Emotionally super strong people are everywhere. They are the ones who don’t complain, who always pitch in, even when over their heads, and who caretake others, even when others are disagreeable, unthankful, and abusive. The invincible behave as if they are invulnerable. They believe it, too. They hold their emotions in check and defer to others’ wants and needs. They act as if they never need rest or emotional nurturance. They rarely ask for help or say “no” to others who demand their time and energy. To others, they appear unassailable and resilient.
How Do the Super Invulnerable Get That Way?
Homer B. Martin, MD, and I are psychiatrists. We studied personality development over a combined 80 years.
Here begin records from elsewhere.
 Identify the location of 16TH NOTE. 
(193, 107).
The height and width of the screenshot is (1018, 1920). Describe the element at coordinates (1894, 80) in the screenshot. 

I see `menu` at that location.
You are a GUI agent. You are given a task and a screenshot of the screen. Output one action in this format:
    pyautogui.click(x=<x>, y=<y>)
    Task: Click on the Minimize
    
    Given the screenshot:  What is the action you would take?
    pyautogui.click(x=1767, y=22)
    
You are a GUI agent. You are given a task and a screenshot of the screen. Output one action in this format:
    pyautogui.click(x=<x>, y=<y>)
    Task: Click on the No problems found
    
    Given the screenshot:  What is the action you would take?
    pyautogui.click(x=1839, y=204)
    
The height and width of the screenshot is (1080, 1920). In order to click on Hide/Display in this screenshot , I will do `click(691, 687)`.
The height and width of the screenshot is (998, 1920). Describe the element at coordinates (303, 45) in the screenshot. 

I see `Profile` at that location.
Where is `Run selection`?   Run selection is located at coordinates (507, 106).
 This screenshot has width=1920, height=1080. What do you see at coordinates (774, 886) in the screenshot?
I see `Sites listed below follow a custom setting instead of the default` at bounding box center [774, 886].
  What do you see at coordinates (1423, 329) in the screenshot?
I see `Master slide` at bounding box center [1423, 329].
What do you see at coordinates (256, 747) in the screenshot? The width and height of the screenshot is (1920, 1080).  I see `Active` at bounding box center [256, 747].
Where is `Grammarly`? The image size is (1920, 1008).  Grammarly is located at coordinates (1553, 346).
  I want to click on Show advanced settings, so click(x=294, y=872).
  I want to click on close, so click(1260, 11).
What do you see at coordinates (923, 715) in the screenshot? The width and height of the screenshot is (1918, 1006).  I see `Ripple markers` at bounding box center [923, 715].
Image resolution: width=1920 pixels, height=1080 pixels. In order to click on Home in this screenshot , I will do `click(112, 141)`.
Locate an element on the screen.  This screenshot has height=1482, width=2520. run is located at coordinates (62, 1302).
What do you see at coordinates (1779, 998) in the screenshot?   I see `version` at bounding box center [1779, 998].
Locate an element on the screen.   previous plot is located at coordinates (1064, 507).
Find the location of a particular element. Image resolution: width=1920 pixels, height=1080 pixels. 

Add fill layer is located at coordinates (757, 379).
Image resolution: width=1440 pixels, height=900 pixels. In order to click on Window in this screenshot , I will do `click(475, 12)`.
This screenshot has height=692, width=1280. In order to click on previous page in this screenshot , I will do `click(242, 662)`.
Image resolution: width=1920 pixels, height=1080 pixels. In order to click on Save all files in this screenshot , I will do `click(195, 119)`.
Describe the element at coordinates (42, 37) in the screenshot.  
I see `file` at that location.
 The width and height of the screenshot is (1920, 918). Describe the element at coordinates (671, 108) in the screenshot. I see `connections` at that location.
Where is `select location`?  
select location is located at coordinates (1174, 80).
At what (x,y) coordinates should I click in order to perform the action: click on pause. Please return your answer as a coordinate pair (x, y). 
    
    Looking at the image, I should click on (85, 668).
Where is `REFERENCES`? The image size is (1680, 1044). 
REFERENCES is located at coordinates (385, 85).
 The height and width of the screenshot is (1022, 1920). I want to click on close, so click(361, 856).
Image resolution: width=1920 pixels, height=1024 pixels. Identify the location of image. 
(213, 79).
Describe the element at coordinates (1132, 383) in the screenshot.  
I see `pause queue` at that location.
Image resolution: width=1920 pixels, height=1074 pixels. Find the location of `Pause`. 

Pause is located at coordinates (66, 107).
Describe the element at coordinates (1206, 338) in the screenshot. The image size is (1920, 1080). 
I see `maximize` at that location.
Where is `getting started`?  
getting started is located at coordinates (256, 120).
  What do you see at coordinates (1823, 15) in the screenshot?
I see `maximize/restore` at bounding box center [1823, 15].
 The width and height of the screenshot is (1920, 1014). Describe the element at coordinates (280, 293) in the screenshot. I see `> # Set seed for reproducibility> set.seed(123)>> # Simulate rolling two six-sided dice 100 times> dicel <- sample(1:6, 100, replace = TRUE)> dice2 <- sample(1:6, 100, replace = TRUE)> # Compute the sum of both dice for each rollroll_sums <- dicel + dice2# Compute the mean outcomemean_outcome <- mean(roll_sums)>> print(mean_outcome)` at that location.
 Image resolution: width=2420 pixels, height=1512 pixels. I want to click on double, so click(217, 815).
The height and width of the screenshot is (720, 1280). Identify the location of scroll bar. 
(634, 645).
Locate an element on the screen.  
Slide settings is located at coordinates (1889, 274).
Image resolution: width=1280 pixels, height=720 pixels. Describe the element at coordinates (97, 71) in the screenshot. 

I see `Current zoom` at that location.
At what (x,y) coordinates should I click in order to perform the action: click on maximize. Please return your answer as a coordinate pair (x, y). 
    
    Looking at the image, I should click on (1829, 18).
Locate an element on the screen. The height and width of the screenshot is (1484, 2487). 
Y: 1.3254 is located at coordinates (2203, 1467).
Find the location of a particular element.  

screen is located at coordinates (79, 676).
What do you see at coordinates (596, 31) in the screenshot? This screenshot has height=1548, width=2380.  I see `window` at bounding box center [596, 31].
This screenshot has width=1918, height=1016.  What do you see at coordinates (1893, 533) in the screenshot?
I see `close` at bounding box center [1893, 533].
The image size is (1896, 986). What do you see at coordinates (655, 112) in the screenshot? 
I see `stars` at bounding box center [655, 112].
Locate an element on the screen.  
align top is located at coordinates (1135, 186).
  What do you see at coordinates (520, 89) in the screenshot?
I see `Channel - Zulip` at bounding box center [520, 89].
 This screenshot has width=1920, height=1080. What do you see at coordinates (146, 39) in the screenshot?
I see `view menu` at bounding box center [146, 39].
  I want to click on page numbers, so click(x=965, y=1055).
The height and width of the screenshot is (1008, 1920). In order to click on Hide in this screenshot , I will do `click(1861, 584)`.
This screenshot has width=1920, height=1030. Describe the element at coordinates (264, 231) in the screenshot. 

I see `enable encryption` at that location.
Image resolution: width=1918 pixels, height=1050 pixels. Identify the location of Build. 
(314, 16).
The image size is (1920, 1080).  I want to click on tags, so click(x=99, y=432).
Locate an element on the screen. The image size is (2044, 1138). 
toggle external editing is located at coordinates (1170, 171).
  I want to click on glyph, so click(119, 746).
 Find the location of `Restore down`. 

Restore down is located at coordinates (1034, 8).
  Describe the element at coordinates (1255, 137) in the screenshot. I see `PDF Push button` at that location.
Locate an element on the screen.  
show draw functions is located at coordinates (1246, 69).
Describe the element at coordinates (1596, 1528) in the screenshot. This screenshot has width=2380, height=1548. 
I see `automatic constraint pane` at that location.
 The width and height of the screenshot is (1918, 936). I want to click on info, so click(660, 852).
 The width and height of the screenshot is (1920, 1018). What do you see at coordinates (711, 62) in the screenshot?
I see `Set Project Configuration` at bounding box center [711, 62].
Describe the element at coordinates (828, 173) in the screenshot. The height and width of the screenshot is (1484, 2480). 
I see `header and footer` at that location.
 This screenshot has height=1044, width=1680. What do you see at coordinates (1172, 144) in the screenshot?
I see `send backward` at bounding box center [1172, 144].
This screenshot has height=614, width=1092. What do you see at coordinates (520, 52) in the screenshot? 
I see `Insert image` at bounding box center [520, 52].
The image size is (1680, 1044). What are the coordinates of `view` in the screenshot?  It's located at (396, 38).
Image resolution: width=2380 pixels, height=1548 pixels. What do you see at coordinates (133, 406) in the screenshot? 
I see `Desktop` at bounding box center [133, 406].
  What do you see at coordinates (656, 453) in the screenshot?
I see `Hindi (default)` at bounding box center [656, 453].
We learned that indomitable people are raised differently than more feeble, overly sensitive people. By age 3, their parents’ way of emotionally conditioning and responding to them creates a very pronounced ability to assume an invincible role in life. We say such people have omnipotent personalities. We describe these findings in our book, Living on Automatic: How Emotional Conditioning Shapes Our Lives and Relationships.
Here are some highlights of the pattern and results of invincible emotional conditioning by parents:
Parents impose extraordinarily high standards for behavior
Strive for perfection in school, sports, and social activities
Focus on ability to perform for others
Expresses few needs and is punished or admonished when he/she does
Expresses few emotions.
Functions without complaint and does not let illness or disability prevent him/her from caring for others’ needs
Hyper-responsible
Overly serious
Can be a workaholic with few leisure interests
Others have increasing expectations of them
Drawbacks of Thinking You Are Bulletproof
When you are emotionally conditioned to believe you are omnipotent and not helpless sometimes or in occasional jeopardy, you are prone to the following emotional problems arising from assuming this overly strong role:
Not resting or enjoying leisure time
Daily exhaustion
Overwhelmed with doing too much and trying to please too many people
Hard time saying no to others
Rarely speaking up for yourself
Rarely asking others for help
Guilt and depression when you cannot please others totally
Anxiety at anticipating “doing it perfectly” for someone else
Resentful others ask so much of you
Suicidal feelings and attempts with not pleasing others
Remedies for Omnipotent Role
Being more vulnerable and susceptible means dialing yourself down to being in a “weaker” role. This will lead you toward emotional health.
Say “no” when others ask too much of you. Ask others to meet your needs for nurturance, downtime, and assistance with chores, work, and activities.
Laugh. Be silly and frivolous. Change your mind from time to time. Don’t be so predictable for others’ benefit.
Instead of striving for perfection, aim for a good-enough, reasonable effort.
To improve emotional health, alter your emotionally-conditioned role from an indomitable, bulletproof one to a slightly weaker one. Patients tell me they fear becoming “weak” when contemplating this. I assure them this does not happen when making personality adjustments. No one ever totally changes his or her “stripes.”
Your goal is to diminish your invincible way of regarding yourself. By adding some weakness and sensitivity to your role, you will get a lot more out of your life and relationships.
You cannot help how you were emotionally conditioned by your parents to assume an indomitable role, but you can make changes and become more open and susceptible. You can become the emotionally healthy person you want to be.